[v6 PATCH] block: introduce block_rq_error tracepoint
From: Yang Shi
Date: Thu Feb 03 2022 - 15:12:14 EST
Currently, rasdaemon uses the existing tracepoint block_rq_complete
and filters out non-error cases in order to capture block disk errors.
But there are a few problems with this approach:
1. Even kernel trace filter could do the filtering work, there is
still some overhead after we enable this tracepoint.
2. The filter is merely based on errno, which does not align with kernel
logic to check the errors for print_req_error().
3. block_rq_complete only provides dev major and minor to identify
the block device, it is not convenient to use in user-space.
So introduce a new tracepoint block_rq_error just for the error case.
With this patch, rasdaemon could switch to block_rq_error.
Cc: Jens Axboe <axboe@xxxxxxxxx>
Cc: Christoph Hellwig <hch@xxxxxxxxxxxxx>
Cc: Chaitanya Kulkarni <chaitanyak@xxxxxxxxxx>
Reviewed-by: Steven Rostedt <rostedt@xxxxxxxxxxx>
Signed-off-by: Cong Wang <xiyou.wangcong@xxxxxxxxx>
Signed-off-by: Yang Shi <shy828301@xxxxxxxxx>
---
The v3 patch was submitted in Feb 2020, and Steven reviewed the patch, but
it was not merged to upstream. See
https://lore.kernel.org/lkml/20200203053650.8923-1-xiyou.wangcong@xxxxxxxxx/.
The problems fixed by that patch still exist and we do need it to make
disk error handling in rasdaemon easier. So this resurrected it and
continued the version number.
v5 --> v6:
* Removed disk name per Christoph and Chaitanya
* Kept errno since I didn't find any other block tracepoints print blk
status code and userspace (i.e. rasdaemon) does expect errno.
v4 --> v5:
* Report the actual block layer status code instead of the errno per
Christoph Hellwig.
v3 --> v4:
* Rebased to v5.17-rc1.
* Collected reviewed-by tag from Steven.
block/blk-mq.c | 4 +++-
include/trace/events/block.h | 39 ++++++++++++++++++++++++++++++++++++
2 files changed, 42 insertions(+), 1 deletion(-)

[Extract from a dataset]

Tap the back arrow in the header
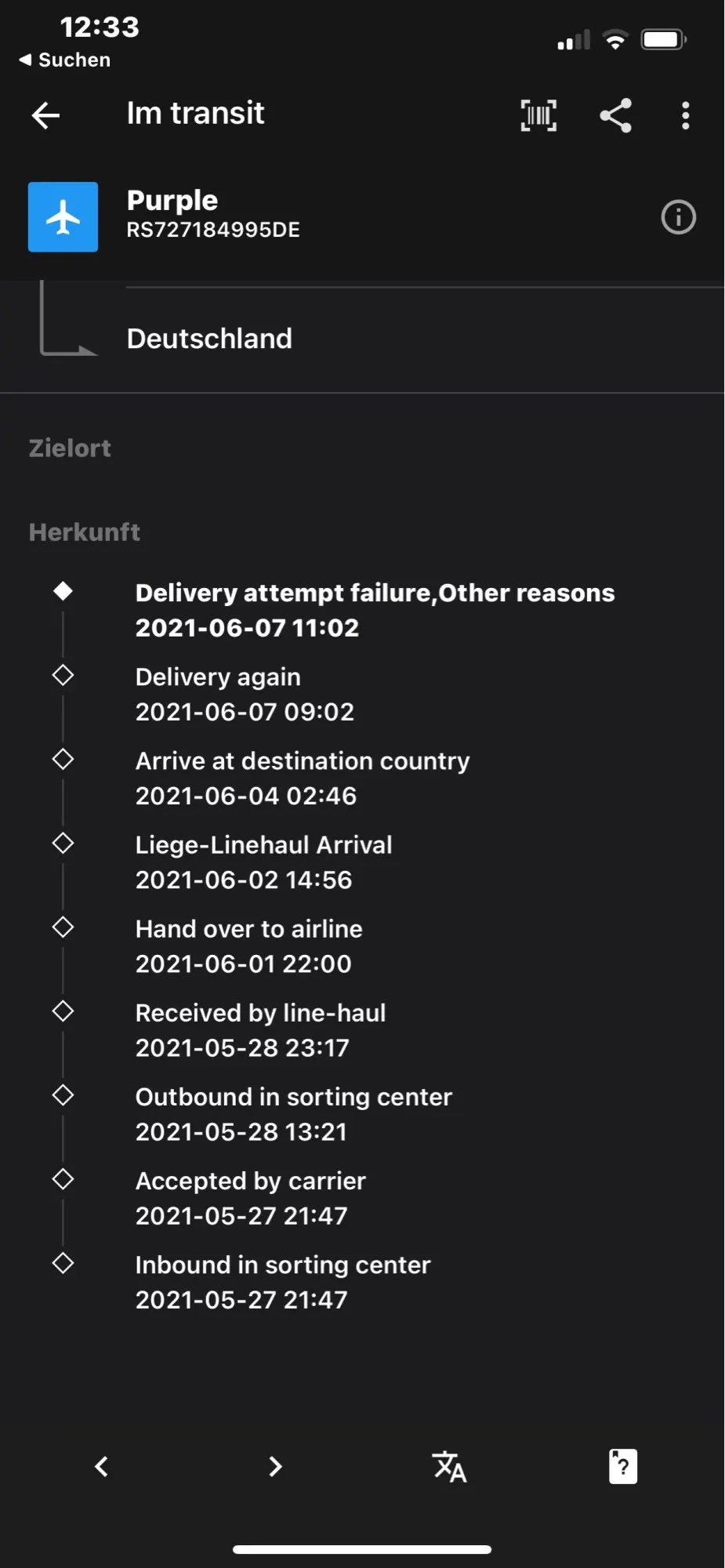Viewport: 725px width, 1568px height. pyautogui.click(x=45, y=115)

diff --git a/block/blk-mq.c b/block/blk-mq.c
index f3bf3358a3bb..4ca72ea917d4 100644
--- a/block/blk-mq.c
+++ b/block/blk-mq.c
@@ -789,8 +789,10 @@ bool blk_update_request(struct request *req, blk_status_t error,
#endif
if (unlikely(error && !blk_rq_is_passthrough(req) &&
- !(req->rq_flags & RQF_QUIET)))
+ !(req->rq_flags & RQF_QUIET))) {
+ trace_block_rq_error(req, error, nr_bytes);
blk_print_req_error(req, error);
+ }
blk_account_io_completion(req, nr_bytes);
diff --git a/include/trace/events/block.h b/include/trace/events/block.h
index 27170e40e8c9..8c0bb06e16b8 100644
--- a/include/trace/events/block.h
+++ b/include/trace/events/block.h
@@ -144,6 +144,45 @@ TRACE_EVENT(block_rq_complete,
__entry->nr_sector, __entry->error)
);
+/**
+ * block_rq_error - block IO operation error reported by device driver
+ * @rq: block operations request
+ * @error: status code
+ * @nr_bytes: number of completed bytes
+ *
+ * The block_rq_error tracepoint event indicates that some portion
+ * of operation request has failed as reported by the device driver.
+ */
+TRACE_EVENT(block_rq_error,
+
+ TP_PROTO(struct request *rq, blk_status_t error, unsigned int nr_bytes),
+
+ TP_ARGS(rq, error, nr_bytes),
+
+ TP_STRUCT__entry(
+ __field( dev_t, dev )
+ __field( sector_t, sector )
+ __field( unsigned int, nr_sector )
+ __field( int, error )
+ __array( char, rwbs, RWBS_LEN )
+ ),
+
+ TP_fast_assign(
+ __entry->dev = rq->q->disk ? disk_devt(rq->q->disk) : 0;
+ __entry->sector = blk_rq_pos(rq);
+ __entry->nr_sector = nr_bytes >> 9;
+ __entry->error = blk_status_to_errno(error);
+
+ blk_fill_rwbs(__entry->rwbs, rq->cmd_flags);
+ ),
+
+ TP_printk("%d,%d %s %llu + %u [%d]",
+ MAJOR(__entry->dev), MINOR(__entry->dev),
+ __entry->rwbs,
+ (unsigned long long)__entry->sector,
+ __entry->nr_sector, __entry->error)
+);
+
DECLARE_EVENT_CLASS(block_rq,
TP_PROTO(struct request *rq),
--
2.26.3